- _Extrait_:
Avis aux conducteurs : le risque de se faire intercepter avec les facultés affaiblies par le cannabis est bien réel, et a de bonnes chances d'augmenter avec la légalisation. Encore faudra-t-il que ça se sache.

Entre 9,8 % et 15,2 % des Québécois reconnaissent avoir consommé de la marijuana au cours de la dernière année. Et près de 3 % d'entre eux admettent avoir pris le volant après avoir fait usage d'une drogue, le plus souvent de la marijuana, montrent les enquêtes citées cette semaine au Forum d'experts sur l'encadrement du cannabis au Québec.

La légalisation fera-t-elle augmenter le nombre de chauffards sur nos routes ? Il y a tout un travail à faire pour que cette crainte ne se matérialise pas.

On pense spontanément aux jeunes, pour deux raisons.

 - Il sont plus portés sur le cannabis : 30 % des 20-24 ans et 21 % des 15-19 ans en ont consommé dans la dernière année, contre seulement 10 % des 25 ans et plus, selon une enquête de Statistique Canada ;

 - Ils sont déjà surreprésentés dans les accidents de la route, notamment à cause de leur manque d'expérience.

- _Matériel fourni_:
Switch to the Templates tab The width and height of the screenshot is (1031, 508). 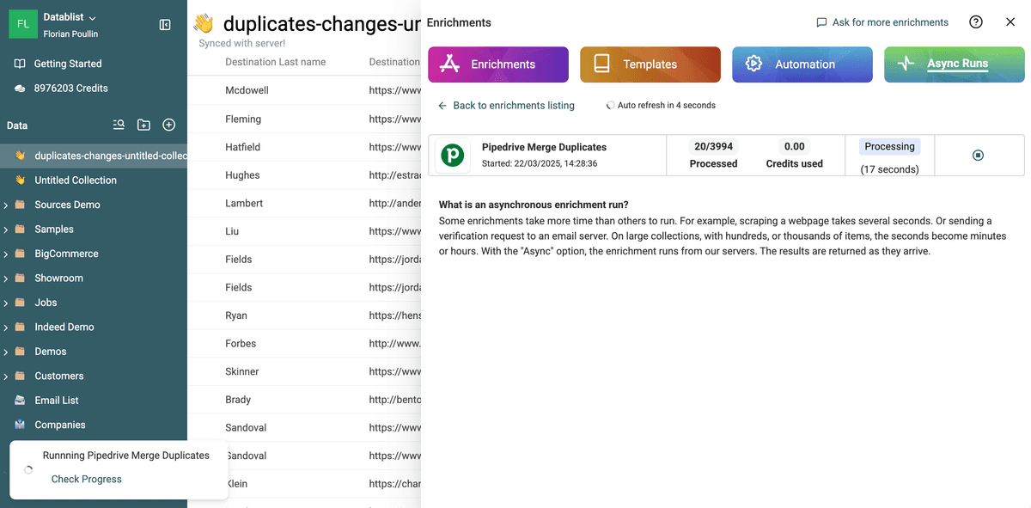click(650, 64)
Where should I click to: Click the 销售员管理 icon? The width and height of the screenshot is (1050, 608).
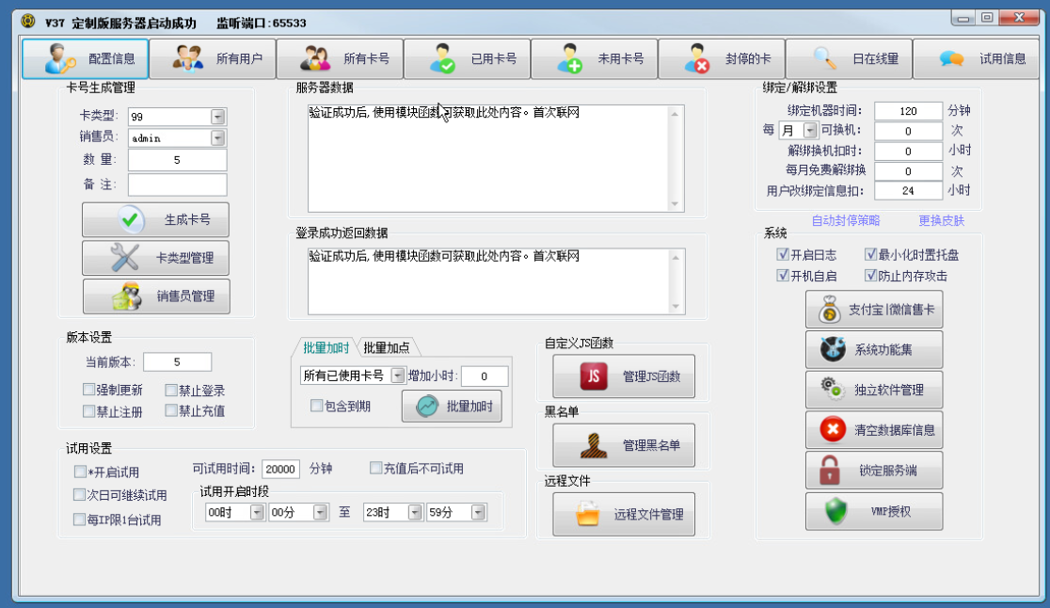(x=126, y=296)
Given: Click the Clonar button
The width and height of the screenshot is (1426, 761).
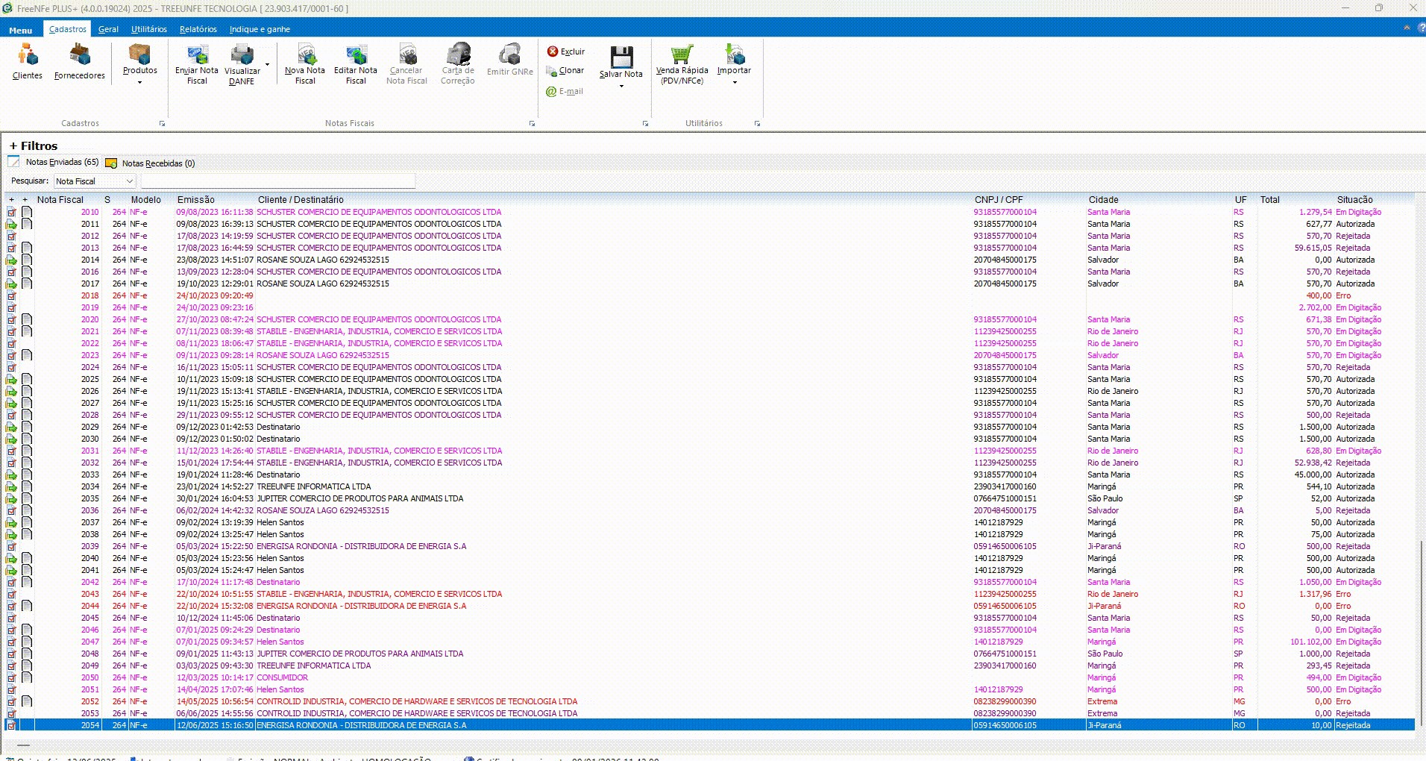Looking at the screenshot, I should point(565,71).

- _Consigne_:
Restituez intégralement l'extrait sur le cannabis au volant, sans y changer un seul mot ni signe. Le matériel fourni n'intervient en rien ici.

- _Corrigé_:
Avis aux conducteurs : le risque de se faire intercepter avec les facultés affaiblies par le cannabis est bien réel, et a de bonnes chances d'augmenter avec la légalisation. Encore faudra-t-il que ça se sache.

Entre 9,8 % et 15,2 % des Québécois reconnaissent avoir consommé de la marijuana au cours de la dernière année. Et près de 3 % d'entre eux admettent avoir pris le volant après avoir fait usage d'une drogue, le plus souvent de la marijuana, montrent les enquêtes citées cette semaine au Forum d'experts sur l'encadrement du cannabis au Québec.

La légalisation fera-t-elle augmenter le nombre de chauffards sur nos routes ? Il y a tout un travail à faire pour que cette crainte ne se matérialise pas.

On pense spontanément aux jeunes, pour deux raisons.

 - Il sont plus portés sur le cannabis : 30 % des 20-24 ans et 21 % des 15-19 ans en ont consommé dans la dernière année, contre seulement 10 % des 25 ans et plus, selon une enquête de Statistique Canada ;

 - Ils sont déjà surreprésentés dans les accidents de la route, notamment à cause de leur manque d'expérience.